--- start of Material to process ---
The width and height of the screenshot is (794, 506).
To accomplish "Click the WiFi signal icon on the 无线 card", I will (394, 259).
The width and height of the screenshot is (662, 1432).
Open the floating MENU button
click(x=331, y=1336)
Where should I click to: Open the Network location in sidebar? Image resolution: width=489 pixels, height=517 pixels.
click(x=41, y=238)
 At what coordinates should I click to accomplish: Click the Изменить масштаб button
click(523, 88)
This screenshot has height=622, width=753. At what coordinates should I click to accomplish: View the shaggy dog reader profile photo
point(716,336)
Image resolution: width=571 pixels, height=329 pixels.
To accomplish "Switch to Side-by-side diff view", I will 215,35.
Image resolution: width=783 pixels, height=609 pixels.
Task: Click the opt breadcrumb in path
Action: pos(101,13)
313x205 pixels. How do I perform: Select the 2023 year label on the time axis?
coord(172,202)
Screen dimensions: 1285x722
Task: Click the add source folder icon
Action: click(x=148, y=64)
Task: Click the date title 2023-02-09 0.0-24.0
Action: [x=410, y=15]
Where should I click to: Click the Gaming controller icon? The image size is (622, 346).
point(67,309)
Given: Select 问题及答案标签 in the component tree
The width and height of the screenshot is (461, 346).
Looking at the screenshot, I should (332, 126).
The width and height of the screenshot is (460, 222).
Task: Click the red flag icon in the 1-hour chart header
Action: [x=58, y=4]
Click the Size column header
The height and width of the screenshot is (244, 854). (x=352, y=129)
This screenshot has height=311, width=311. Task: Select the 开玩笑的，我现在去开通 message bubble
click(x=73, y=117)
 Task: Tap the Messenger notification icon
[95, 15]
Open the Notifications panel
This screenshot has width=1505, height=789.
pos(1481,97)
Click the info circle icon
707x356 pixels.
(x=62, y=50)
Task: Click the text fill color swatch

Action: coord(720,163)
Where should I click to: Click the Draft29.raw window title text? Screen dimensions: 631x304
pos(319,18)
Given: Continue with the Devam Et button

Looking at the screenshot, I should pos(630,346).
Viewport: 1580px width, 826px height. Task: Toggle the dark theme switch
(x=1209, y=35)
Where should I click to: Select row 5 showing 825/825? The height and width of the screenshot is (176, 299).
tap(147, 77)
--- end of Material to process ---
#### Brief
Retype the entries above verbatim, starting at the line containing "The width and height of the screenshot is (662, 1432)." and ending at the line containing "Looking at the screenshot, I should pos(630,346).", with both of those lines included.

#### Solution
The width and height of the screenshot is (662, 1432).
Open the floating MENU button
click(x=331, y=1336)
Where should I click to: Open the Network location in sidebar? Image resolution: width=489 pixels, height=517 pixels.
click(x=41, y=238)
 At what coordinates should I click to accomplish: Click the Изменить масштаб button
click(523, 88)
This screenshot has height=622, width=753. At what coordinates should I click to accomplish: View the shaggy dog reader profile photo
point(716,336)
Image resolution: width=571 pixels, height=329 pixels.
To accomplish "Switch to Side-by-side diff view", I will 215,35.
Image resolution: width=783 pixels, height=609 pixels.
Task: Click the opt breadcrumb in path
Action: pos(101,13)
313x205 pixels. How do I perform: Select the 2023 year label on the time axis?
coord(172,202)
Screen dimensions: 1285x722
Task: Click the add source folder icon
Action: click(x=148, y=64)
Task: Click the date title 2023-02-09 0.0-24.0
Action: [x=410, y=15]
Where should I click to: Click the Gaming controller icon? The image size is (622, 346).
point(67,309)
Given: Select 问题及答案标签 in the component tree
The width and height of the screenshot is (461, 346).
Looking at the screenshot, I should (332, 126).
The width and height of the screenshot is (460, 222).
Task: Click the red flag icon in the 1-hour chart header
Action: [x=58, y=4]
Click the Size column header
The height and width of the screenshot is (244, 854). (x=352, y=129)
This screenshot has height=311, width=311. Task: Select the 开玩笑的，我现在去开通 message bubble
click(x=73, y=117)
 Task: Tap the Messenger notification icon
[95, 15]
Open the Notifications panel
This screenshot has width=1505, height=789.
pos(1481,97)
Click the info circle icon
707x356 pixels.
(x=62, y=50)
Task: Click the text fill color swatch

Action: coord(720,163)
Where should I click to: Click the Draft29.raw window title text? Screen dimensions: 631x304
pos(319,18)
Given: Continue with the Devam Et button

Looking at the screenshot, I should pos(630,346).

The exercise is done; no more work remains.